Melisa Üneri de babasının bu kişisel hikayenin, tüm bu görüntülerin kullanılmasına izin vermesinin öneminden bahsediyor; “Aslında yaptığı bir fedakarlıktı. Babam gerçekten en büyük destekçim” diyor.
Söz Melisa Üneri'de...
Dağıtımını Kurmaca Film’in üstlendiği Finlandiya yapımı film Babasının Kızı, dünya galasını Almanya DOK Leipzig’de gerçekleştirdi ve şimdiye kadar Sheffield Doc Fest, ZagrebDox ve !f İstanbul gibi festivallerde gösterildi. Finlandiya televizyon kanalı YLE ve Finlandiya Film Fonu tarafından desteklenen filmin yapımını Klaffi Productions üstlendi. |
Babasının Kızı otobiyografik bir belgesel. Babanızla ilişkinizi, bu kadar kişisel bir konuyu belgeselleştirmeye karar verme sürecinizi anlatır mısınız?
İlk başladığımda bu kadar kişisel bir hikaye değildi. Ama babam ve babaannemle çekim yapmaya başlayınca daha kişisel şeyler çıkmaya başladı. Aslında bir anlamda, bu konu beni seçti.

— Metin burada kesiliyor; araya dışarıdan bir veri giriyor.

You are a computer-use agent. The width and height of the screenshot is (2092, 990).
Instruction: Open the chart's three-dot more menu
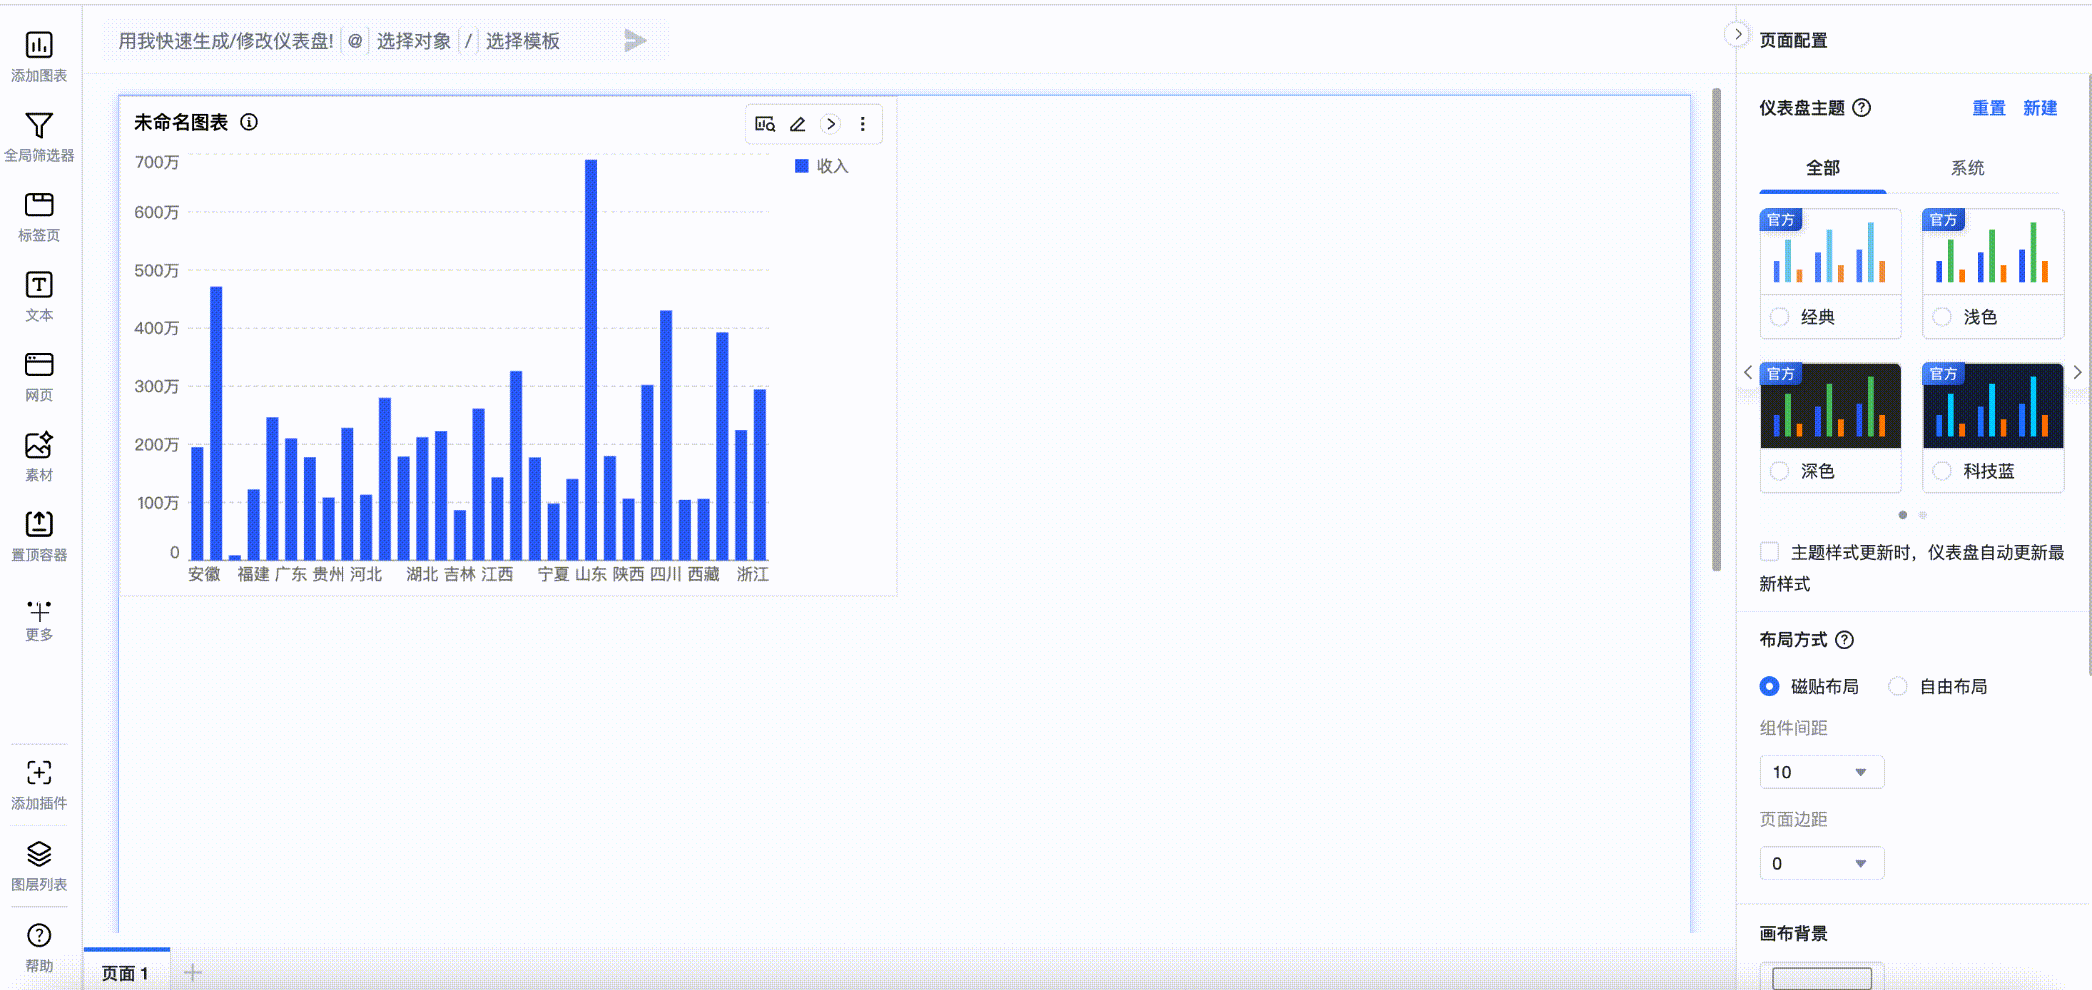point(862,124)
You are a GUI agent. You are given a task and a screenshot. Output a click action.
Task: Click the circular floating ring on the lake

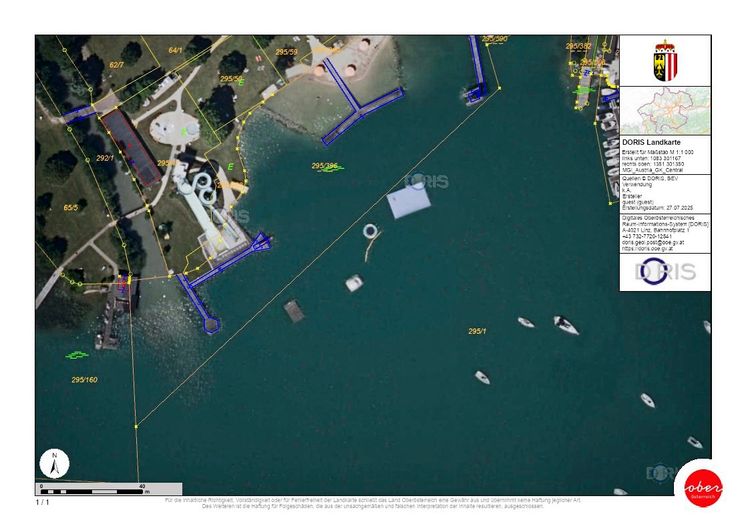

Babamla ilişkim daha dramatik bir yapıya sahipti. Daha etkileyici bir hikaye olacağını anladım ve karar verdim: İlk filmim benim dramam olacaktı.
Sonuç olarak bir ayrılık, ya da ayrılığa çabalama hikayesi çıktı ortaya. Çekimler neredeyse 4-5 sene sürdü.
İlk başta ne üzerine bir belgesel çekmeyi planlıyordunuz?
İstanbul’da yarı yabancı bir kadın olarak yaşamak üzerineydi. Aslında Babasının Kızı’nda bazı sahnelerde bunu hissedebiliyorsunuz. Babamla bekaret üzerine, babaannemle de erkek arkadaşlarla ilgili konuşmalarımda bu görülüyor.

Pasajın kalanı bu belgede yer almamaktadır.